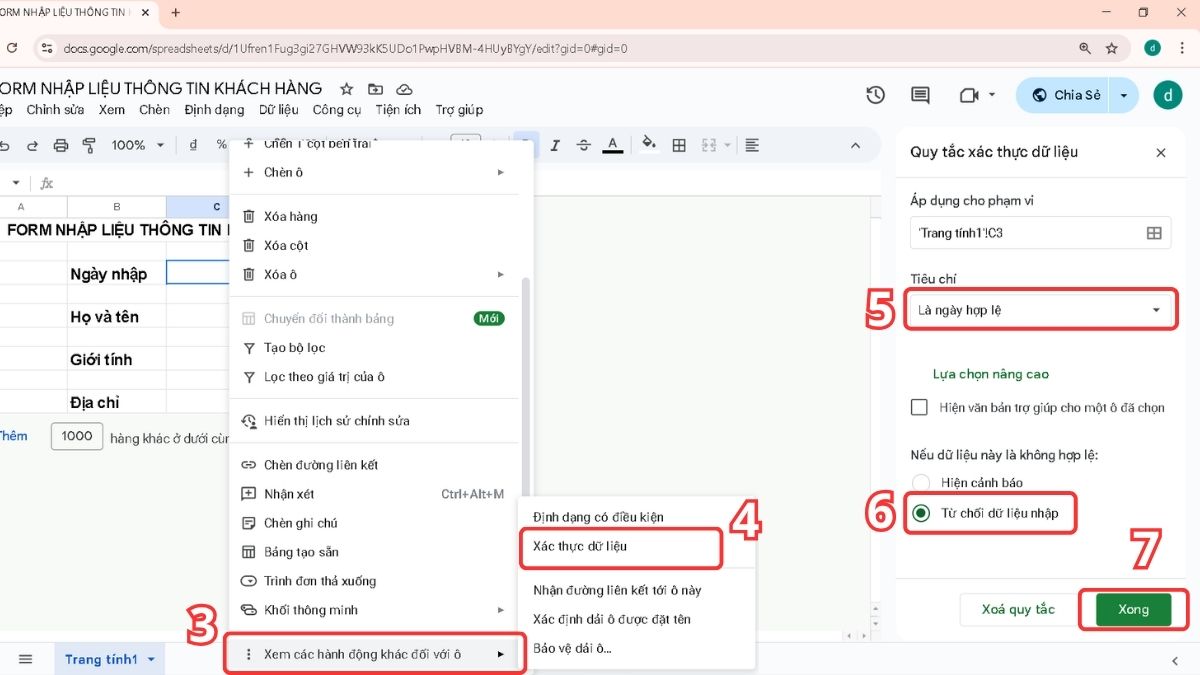Pick the text color tool
Viewport: 1200px width, 675px height.
pos(614,145)
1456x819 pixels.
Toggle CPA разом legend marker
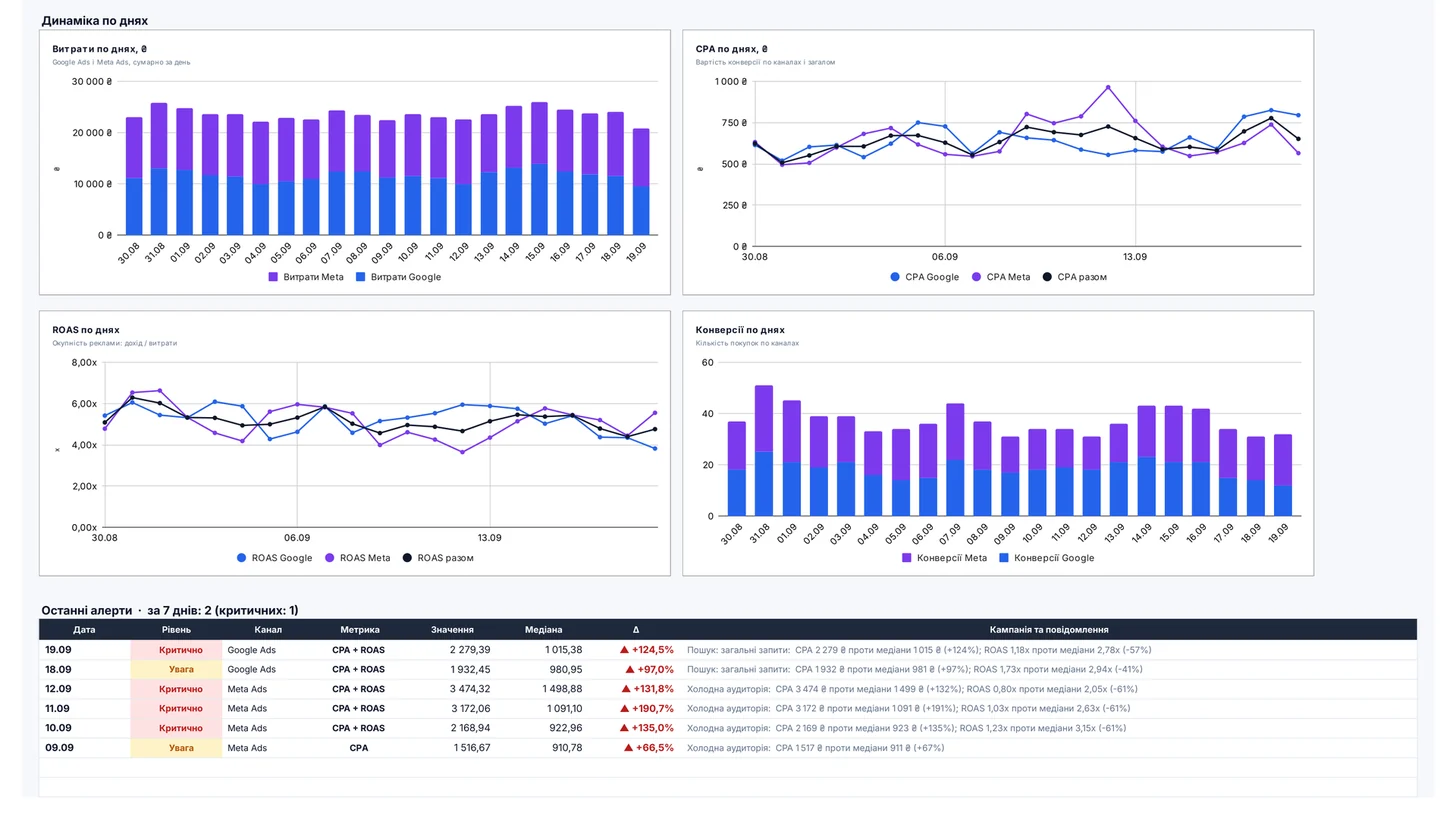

* * *

Write out these records again, changing "marker" to "icon" and keeping everything else the same. Leave the pictures out.

Pick the text color tool
Viewport: 1200px width, 675px height.
pos(614,145)
1456x819 pixels.
Toggle CPA разом legend icon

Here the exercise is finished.